Janet Trevelyan

Janet Trevelyan
At a family party in 1896
Born
Janet Penrose Ward

(1879-11-06)6 November 1879
Died7 September 1956(1956-09-07) (aged 76)
NationalityBritish
Occupation(s)Writer, social activist
Spouse
(m. 1904)
Children3
Parents
RelativesArnold Ward (brother)

Janet Penrose Trevelyan, CH (née Ward; 6 November 1879 – 7 September 1956) was a British writer, social campaigner, and fundraiser.

Biography

Trevelyan was born Janet Penrose Ward in Oxford on 6 November 1879. She was the daughter of art critic Humphry Ward and writer Mary Augusta Ward, and through her mother was related to Matthew Arnold and Thomas Arnold. Her brother was the Conservative MP Arnold Ward.[1]

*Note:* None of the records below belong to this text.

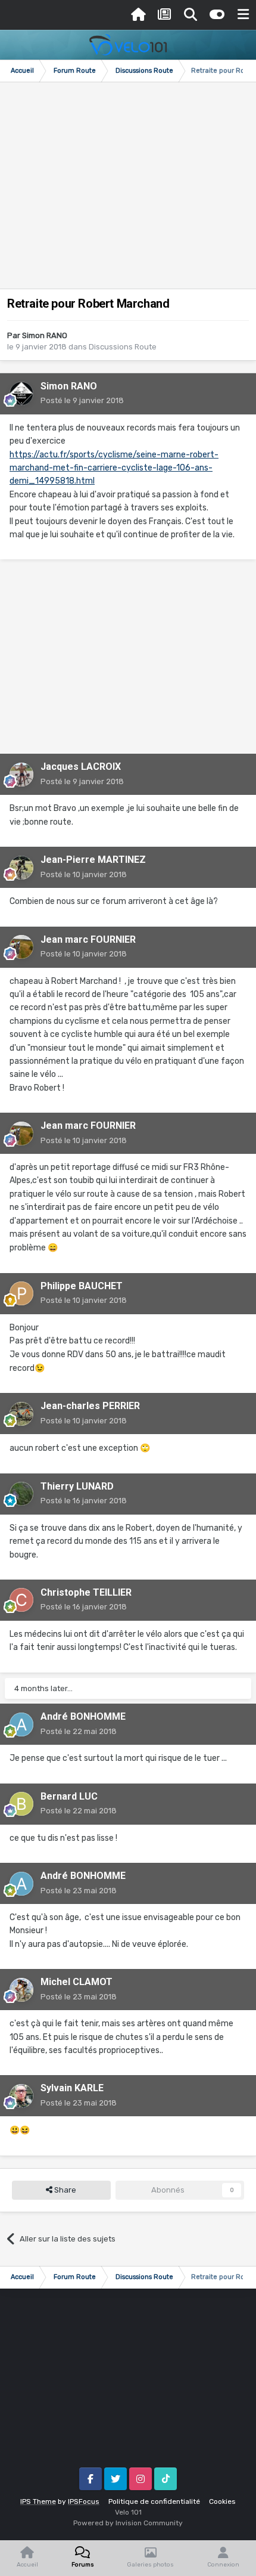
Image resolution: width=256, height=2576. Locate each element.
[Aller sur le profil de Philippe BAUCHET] (21, 1293)
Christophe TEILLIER (86, 1592)
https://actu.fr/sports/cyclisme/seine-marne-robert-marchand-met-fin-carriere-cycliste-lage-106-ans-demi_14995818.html (114, 468)
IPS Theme (38, 2501)
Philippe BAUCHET (81, 1286)
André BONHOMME (83, 1716)
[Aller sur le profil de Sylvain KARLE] (21, 2096)
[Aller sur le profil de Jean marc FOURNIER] (21, 947)
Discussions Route (123, 346)
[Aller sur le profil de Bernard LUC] (21, 1804)
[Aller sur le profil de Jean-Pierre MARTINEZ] (21, 868)
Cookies (222, 2501)
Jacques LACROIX (80, 766)
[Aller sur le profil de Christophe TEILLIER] (21, 1600)
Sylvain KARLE (72, 2088)
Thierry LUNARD (77, 1486)
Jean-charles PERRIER (90, 1405)
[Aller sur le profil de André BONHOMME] (21, 1724)
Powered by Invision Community (128, 2523)
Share (64, 2189)
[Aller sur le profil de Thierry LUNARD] (21, 1494)
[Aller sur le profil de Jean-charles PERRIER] (21, 1414)
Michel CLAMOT (76, 1981)
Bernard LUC (69, 1796)
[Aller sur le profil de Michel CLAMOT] (21, 1990)
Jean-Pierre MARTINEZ (93, 859)
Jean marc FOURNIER (88, 939)
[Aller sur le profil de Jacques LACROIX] (21, 775)
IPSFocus (83, 2501)
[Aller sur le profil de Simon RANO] (21, 393)
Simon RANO (44, 335)
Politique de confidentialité (154, 2501)
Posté (82, 400)
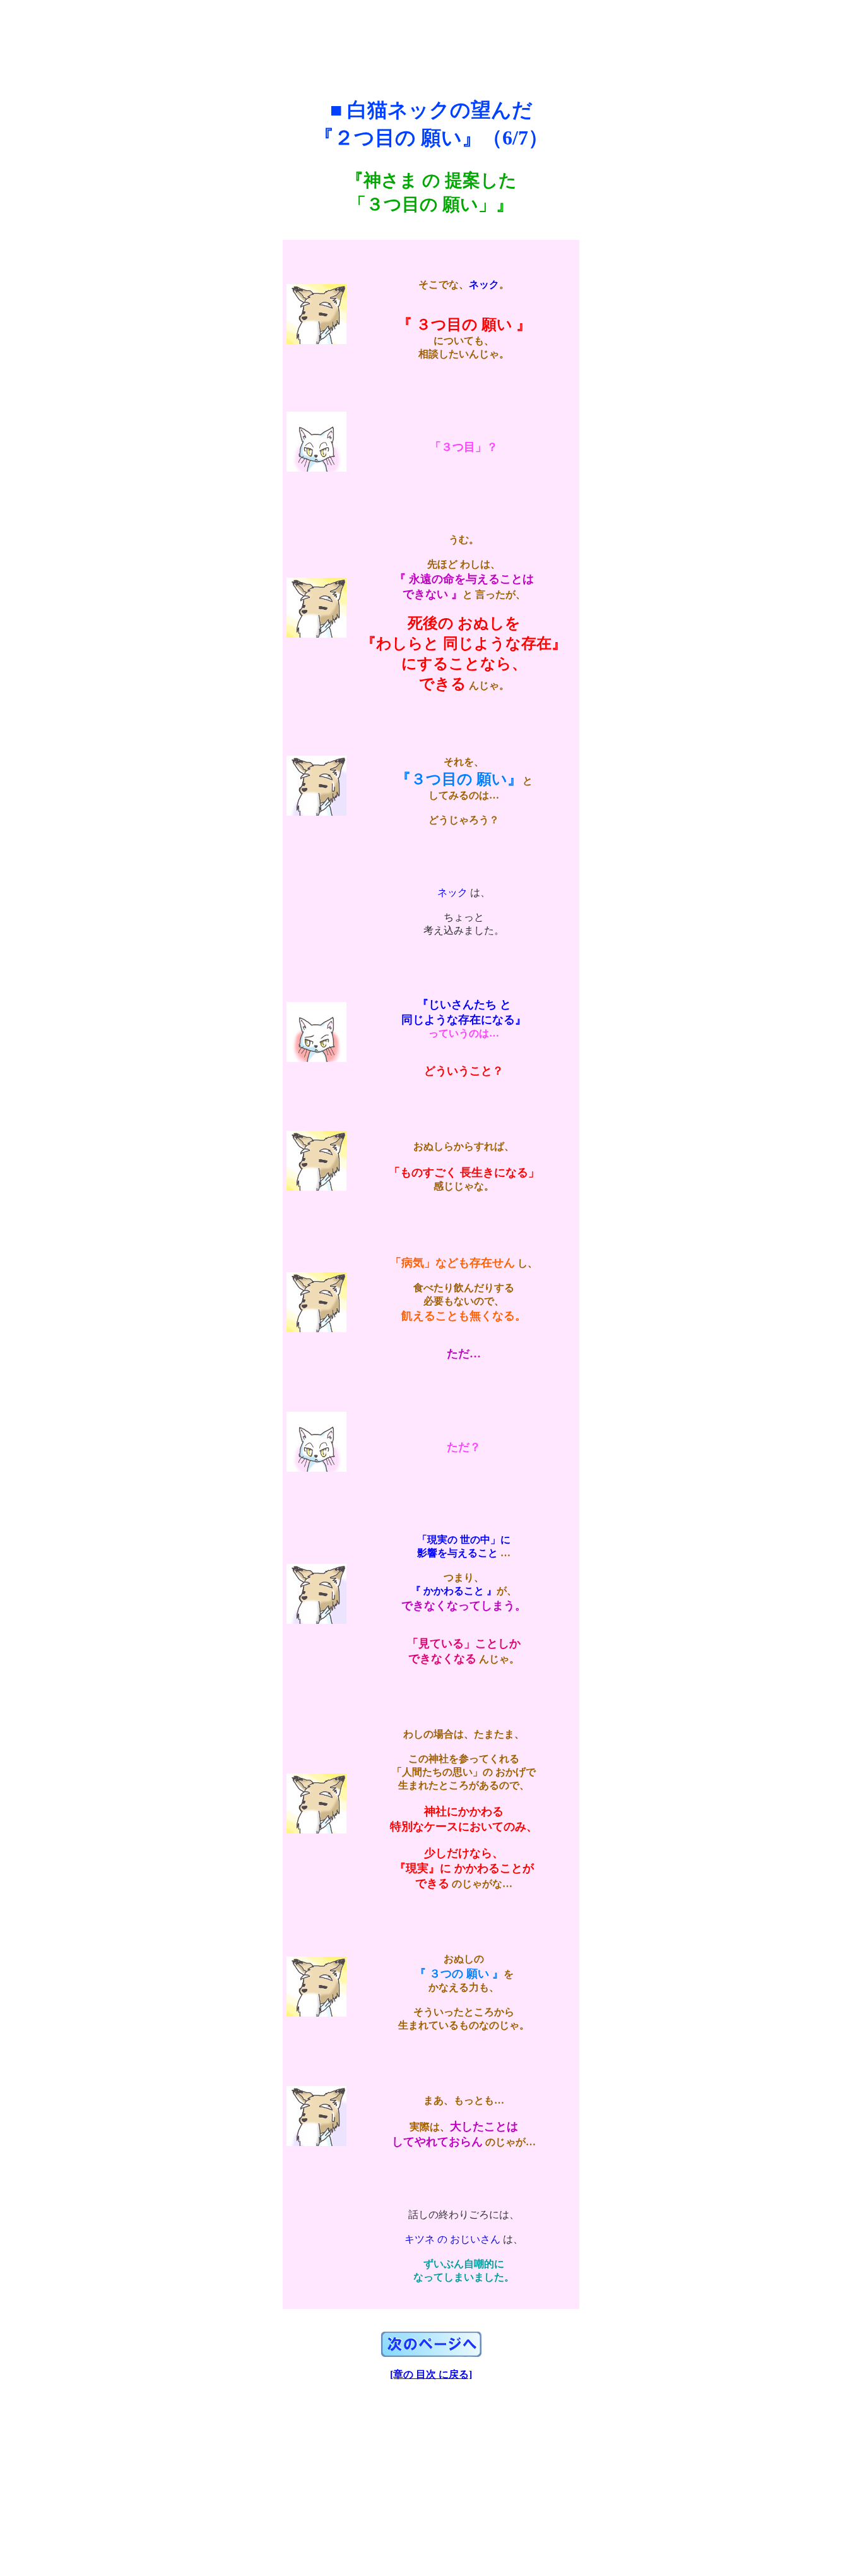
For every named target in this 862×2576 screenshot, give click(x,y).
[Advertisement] (431, 36)
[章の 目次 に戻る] (431, 2374)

Educated at home, and without attending university, Trevelyan translated Adolf Jülicher's Introduction to the New Testament, and Wilhelm Bousset's Life of Jesus in the early 1900s. She wrote a biography of her mother after her mother died in 1920[1]

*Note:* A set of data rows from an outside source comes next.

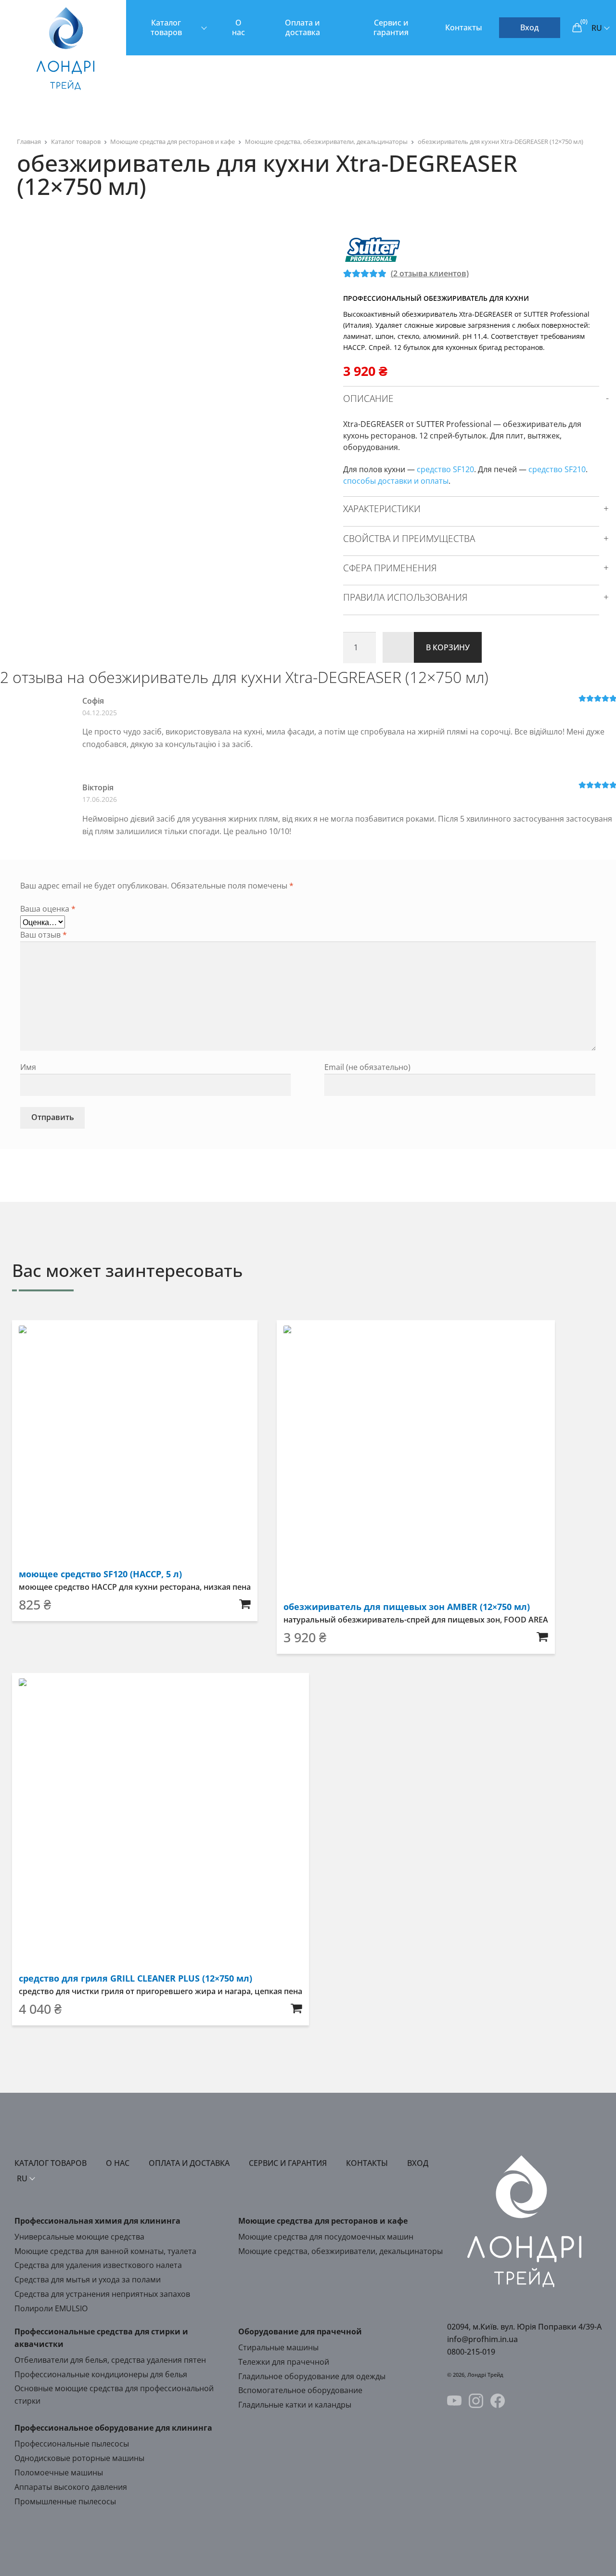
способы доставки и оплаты (396, 481)
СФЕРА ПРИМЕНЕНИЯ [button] (389, 568)
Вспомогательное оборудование (300, 2390)
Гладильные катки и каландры (294, 2404)
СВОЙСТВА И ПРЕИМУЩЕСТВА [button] (409, 538)
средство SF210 (557, 469)
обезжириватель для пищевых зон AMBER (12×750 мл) (406, 1606)
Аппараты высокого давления (70, 2487)
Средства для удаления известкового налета (98, 2265)
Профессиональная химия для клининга (97, 2220)
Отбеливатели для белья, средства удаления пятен (110, 2360)
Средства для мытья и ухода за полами (87, 2279)
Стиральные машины (278, 2347)
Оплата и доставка (302, 27)
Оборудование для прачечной (300, 2331)
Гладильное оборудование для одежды (311, 2376)
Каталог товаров (166, 27)
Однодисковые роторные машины (79, 2458)
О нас (238, 27)
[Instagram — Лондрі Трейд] (476, 2402)
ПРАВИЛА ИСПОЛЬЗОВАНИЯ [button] (405, 597)
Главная (29, 141)
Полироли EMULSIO (51, 2308)
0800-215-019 (471, 2351)
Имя (28, 1067)
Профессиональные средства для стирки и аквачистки (101, 2337)
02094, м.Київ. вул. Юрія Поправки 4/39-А (524, 2326)
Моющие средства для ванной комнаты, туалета (105, 2251)
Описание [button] (368, 398)
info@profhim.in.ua (482, 2339)
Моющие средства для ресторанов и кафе (172, 141)
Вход (529, 27)
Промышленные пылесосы (65, 2501)
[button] (245, 1604)
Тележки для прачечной (283, 2362)
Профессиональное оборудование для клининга (113, 2427)
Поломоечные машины (58, 2472)
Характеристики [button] (382, 508)
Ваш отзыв (43, 934)
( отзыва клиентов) (430, 273)
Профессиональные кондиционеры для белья (100, 2374)
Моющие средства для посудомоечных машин (325, 2236)
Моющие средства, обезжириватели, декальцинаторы (326, 141)
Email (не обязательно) (367, 1067)
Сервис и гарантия (391, 27)
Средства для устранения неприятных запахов (102, 2294)
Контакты (463, 27)
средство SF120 (445, 469)
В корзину (448, 647)
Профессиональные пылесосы (71, 2443)
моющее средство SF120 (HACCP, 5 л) (100, 1574)
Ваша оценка (48, 908)
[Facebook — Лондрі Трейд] (497, 2402)
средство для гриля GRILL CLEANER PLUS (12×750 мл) (135, 1978)
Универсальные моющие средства (79, 2236)
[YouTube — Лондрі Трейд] (454, 2402)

Following in her mother's footsteps, Trevelyan became involved in the movement to provide play centres for London children, which were eventually transferred to the London County Council in 1941.[2] From 1931 to 1935 she organised the "Save the Foundling Site" appeal to purchase the site of the Foundling Hospital in Bloomsbury as a playground and welfare centre for children. Today the site is known as Coram's Fields.[1] For her efforts, she was appointed a Member of the Order of the Companions of Honour in 1936.[3]

Trevelyan also had a special interest in Italy: she authored several books on the country, and was instrumental in the establishment and survival of the British Institute of Florence, to which she served as Honorary Secretary from 1920 to 1946.[4]

On 19 March 1904, she married historian George Macaulay Trevelyan and they had two sons and a daughter together. She died in the Royal Infirmary at Newcastle-upon-Tyne, as a result of arteriosclerosis on 7 September 1956.[1][2][4]

References

  1. ^ a b c d Cannadine, David. "Trevelyan [née Ward], Janet Penrose (1879–1956)". Oxford Dictionary of National Biography (online ed.). Oxford University Press. doi:10.1093/odnb/9780198614128.013.369122. (Subscription or UK public library membership required.)
  2. ^ a b "Mrs. Trevelyan". The Times. 10 September 1956.
  3. ^ "No. 34296". The London Gazette (1st supplement). 23 June 1936. p. 4009.
  4. ^ a b "Trevelyan, Janet Penrose". Who's Who & Who Was Who. A & C Black. (Subscription or UK public library membership required.)